◆ Questions on the material
- A) Please print the privacy passage from "I've come away" through "since September 11.", inclusive.
- B) According to the privacy passage, what is Andrew Schulman's profession?
Quoted passage Start Marker
I've come away from that very enlightening conference with a rather pessimistic conclusion -- That Sun Microsystems CEO Scott McNealy was correct when he said, "You have zero privacy anyway," to a group of reporters in January of 1999, but I stop FAR short of McNealy's suggestion that we should . . . "Get over it." On the contrary, I suggest we all consider getting ON it and taking a wild ride to protect what little privacy we have remaining and attempt to regain the ground lost since September 11.

The worst thing for privacy from 9/11 beyond the innocent deaths was the call for a national ID card from our good friend Larry Ellison and echoed by less enlightened members of congress. That concept was discussed in great detail at the CFP2002 conference by Andrew Schulman. I highly recommend you visit the following site for more information on the futility of that idea. Schulman is a software litigation consultant. Click on the top link under "recent work" for his paper on the so-called border crossing card with direct relevance to a National ID card.
Quoted passage End Marker
Data excerpts Start Marker
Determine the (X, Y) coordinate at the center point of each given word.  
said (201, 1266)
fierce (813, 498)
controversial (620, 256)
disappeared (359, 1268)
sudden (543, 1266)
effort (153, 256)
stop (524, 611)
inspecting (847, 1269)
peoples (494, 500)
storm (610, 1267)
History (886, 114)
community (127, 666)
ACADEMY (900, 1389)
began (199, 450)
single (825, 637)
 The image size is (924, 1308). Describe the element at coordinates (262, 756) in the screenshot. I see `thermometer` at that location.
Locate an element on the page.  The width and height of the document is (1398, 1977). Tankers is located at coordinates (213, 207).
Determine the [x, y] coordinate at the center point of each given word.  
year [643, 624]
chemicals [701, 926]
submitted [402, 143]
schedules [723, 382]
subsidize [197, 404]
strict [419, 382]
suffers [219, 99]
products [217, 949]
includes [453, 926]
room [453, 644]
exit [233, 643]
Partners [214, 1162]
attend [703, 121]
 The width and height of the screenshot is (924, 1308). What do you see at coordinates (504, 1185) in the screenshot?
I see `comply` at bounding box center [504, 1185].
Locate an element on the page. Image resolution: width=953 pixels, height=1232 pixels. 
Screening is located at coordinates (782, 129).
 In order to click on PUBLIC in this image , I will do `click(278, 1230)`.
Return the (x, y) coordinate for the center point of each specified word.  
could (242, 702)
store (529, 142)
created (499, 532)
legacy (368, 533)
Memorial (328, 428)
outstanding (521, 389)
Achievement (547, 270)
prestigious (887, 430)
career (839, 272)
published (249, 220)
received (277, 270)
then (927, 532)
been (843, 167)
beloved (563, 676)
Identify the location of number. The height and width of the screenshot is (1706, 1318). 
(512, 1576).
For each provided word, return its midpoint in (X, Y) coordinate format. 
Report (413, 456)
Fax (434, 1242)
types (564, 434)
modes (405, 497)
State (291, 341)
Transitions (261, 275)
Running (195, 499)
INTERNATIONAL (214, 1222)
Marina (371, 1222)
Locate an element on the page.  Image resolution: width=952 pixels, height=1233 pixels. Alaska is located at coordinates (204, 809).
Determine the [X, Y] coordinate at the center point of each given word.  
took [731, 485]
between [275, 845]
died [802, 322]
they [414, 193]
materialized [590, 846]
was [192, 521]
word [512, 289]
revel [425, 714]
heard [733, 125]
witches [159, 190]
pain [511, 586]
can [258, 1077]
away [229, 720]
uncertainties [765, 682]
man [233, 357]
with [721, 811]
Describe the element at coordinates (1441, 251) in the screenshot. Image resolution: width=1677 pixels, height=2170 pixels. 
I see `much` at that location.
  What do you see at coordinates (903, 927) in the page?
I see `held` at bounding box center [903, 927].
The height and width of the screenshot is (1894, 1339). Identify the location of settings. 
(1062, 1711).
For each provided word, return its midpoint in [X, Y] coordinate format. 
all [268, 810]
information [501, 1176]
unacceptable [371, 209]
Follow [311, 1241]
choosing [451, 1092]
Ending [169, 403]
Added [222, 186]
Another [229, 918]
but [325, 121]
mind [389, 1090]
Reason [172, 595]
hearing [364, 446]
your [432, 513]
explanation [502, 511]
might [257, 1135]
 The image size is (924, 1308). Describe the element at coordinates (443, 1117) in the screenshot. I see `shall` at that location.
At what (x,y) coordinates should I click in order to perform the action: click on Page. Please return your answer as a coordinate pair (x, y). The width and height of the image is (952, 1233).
Data excerpts End Marker
◆ Task-by-task answers
- A)
I've come away from that very enlightening conference with a rather pessimistic conclusion -- That Sun Microsystems CEO Scott McNealy was correct when he said, "You have zero privacy anyway," to a group of reporters in January of 1999, but I stop FAR short of McNealy's suggestion that we should . . . "Get over it." On the contrary, I suggest we all consider getting ON it and taking a wild ride to protect what little privacy we have remaining and attempt to regain the ground lost since September 11.

- B) He is a software litigation consultant.